Ревели самураи, отбивая по низкому столику, поставленному ради уважения к гостям, ритм перевернутыми чашечками для саке.
- От счастья срьозы рьет,
На Фудзи! Душа ее уйдет!
Тап-тап-тап, из черных граз Марудзи
Капают, капают, капают срьозы на яри!
Дотанцевав, самураи расселись на циновках, вытирая со лбов пот рукавами, и дожидаясь, пока мелко семенящие лоли в кимоно с хтыво красним нижним бельем разольют им саке.
- Нихуево! – сказал бендера Остап Тарасович. – От это вы даете. Чисто гопак!
- Научились, пока вас пожыдались, - ответил хозяин усадьбы и провинции, дайме Танака-сан.
- Дожыдались – вежливо поправил жыд Янкель. – Только не говорите «ожыдали». Ожыдать – это долго и дорого.
- Простите, - извинился Танака-сан, - ваш жыдобендерский язык очень трудный. Когда я говорю «выбачайте», у меня почему-то появляются ассоциации со снайперской стрельбой. Кстати, насчет гопака в аэропорту, Остапа-сан, к какому виду боевых искусств он относится?
- Вольная боротьба – сказал добре поддатый бендера, - Греко-Католическая, за волю. Римской диецезии. – От дывысь!
И, с трудом оторвавшись от циновки, опасно кренясь от саке, пошел выбрасывать ногами вприсядку.
Лоли засмеялись, прилично прикрыв ладошками рты. Самураи одобрительно начали отбивать ритм, грюкая вакиндазями по столу, и заревели вторую из двух гайдзинских песен, которые они знали.
- Жири у бабудзи два веселых гудзи, один серый, другой берый, как вершина Фудзи!

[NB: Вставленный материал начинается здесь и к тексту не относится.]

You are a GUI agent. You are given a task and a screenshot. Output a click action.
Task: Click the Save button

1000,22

Услыхав злопакостный москальский напев, бендера споткнулся, упал, под лолячий визг, проломил головой бумажное седзи, заменяющее человеческую стену в японском жилище. Подергав ногами в житомирских носках (ибо в жилище японца обутыми не входят), он поднялся, и, сияя рубиновым алкоголическим светом из глаз, пошел вперед.

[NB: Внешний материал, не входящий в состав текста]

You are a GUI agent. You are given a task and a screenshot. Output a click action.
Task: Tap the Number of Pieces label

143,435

Шатаясь, как имперский линкор «Ямато» по шестибальному шторму, ломая одну бумажную переборку за другой и оставляя за собой обрывистый проход. Через каждые две стены лабиринта раздавался женский визг, и один раз на бендеру вылетело содержимое ночного горшка. Затем в противоположном конце дома, за самым последним прорванным седзи появилась чернота ночи, послышался тяжкий звук падения тела, а затем могучий храп из клумбы с императорскими хризантемами.
В помещении воцарилась тишина.
- Даже самураи охуели, - сказал жыд Янкель. – Кажется, это новый интернет-мем. Как вы думаете, Танака-сама?

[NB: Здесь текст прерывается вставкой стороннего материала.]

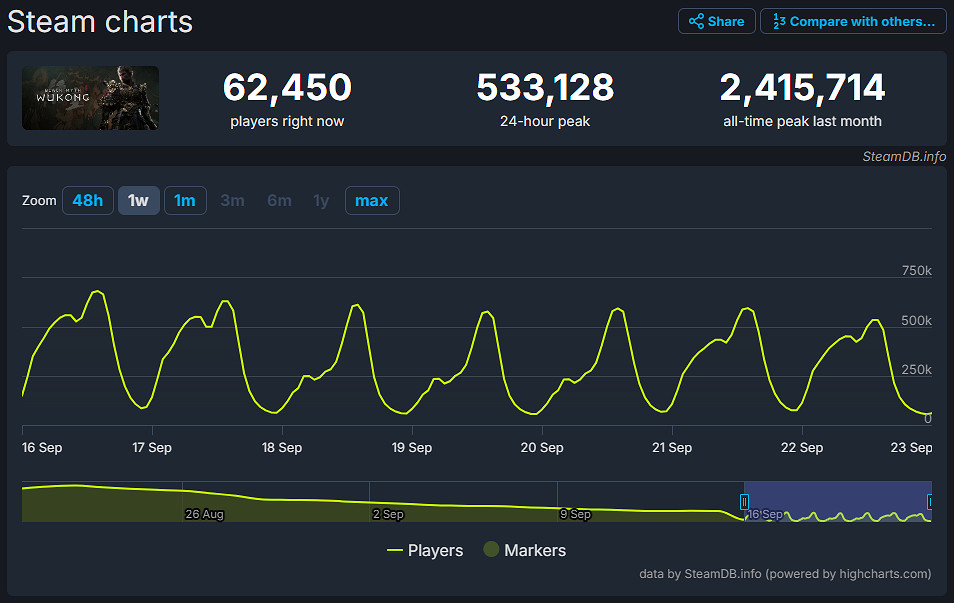
Task: Select the 48h zoom range
Action: pos(87,200)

- А я предупреждал, что саке пьют из чашек, а не из бутылок, - заметил дайме Танака. – Знаете, вы в чем-то похожи на русских...
Тишина в помещении не то что воцарилась, а как-то даже обожествилась в Аматерасу.
Жыд что-то написал на подставке для саке и передал хозяину. Танака-сан прочитал, и с каменным лицом перевернул дощечку вверх обратной стороной.
- Знаете что... - спросил жыд. У вас принято я Японии заключать пари? Танака расслабился, выпустил рукоять вакидзаси и подтянул к себе дощечку для записи, сделав запись на чистой стороне. Конечно. На что спорим, кстати, Янкель-сан?
- На щелбан.
Прошла ночь.
* * *
В стране Восходящего Солнца взошло солнце. Самураи сидели по периметру четырехугольного двора. Танака–сан расположился на подиуме, обмахиваясь веером. Жыд стоял рядом, непринужденно накручивая пейс на палец.
Из разгромленных дверей, пошатываясь, появился бендера.
- Воды дайте, - страшным японским голосом сказал бендера, - Вода тут е вапщето?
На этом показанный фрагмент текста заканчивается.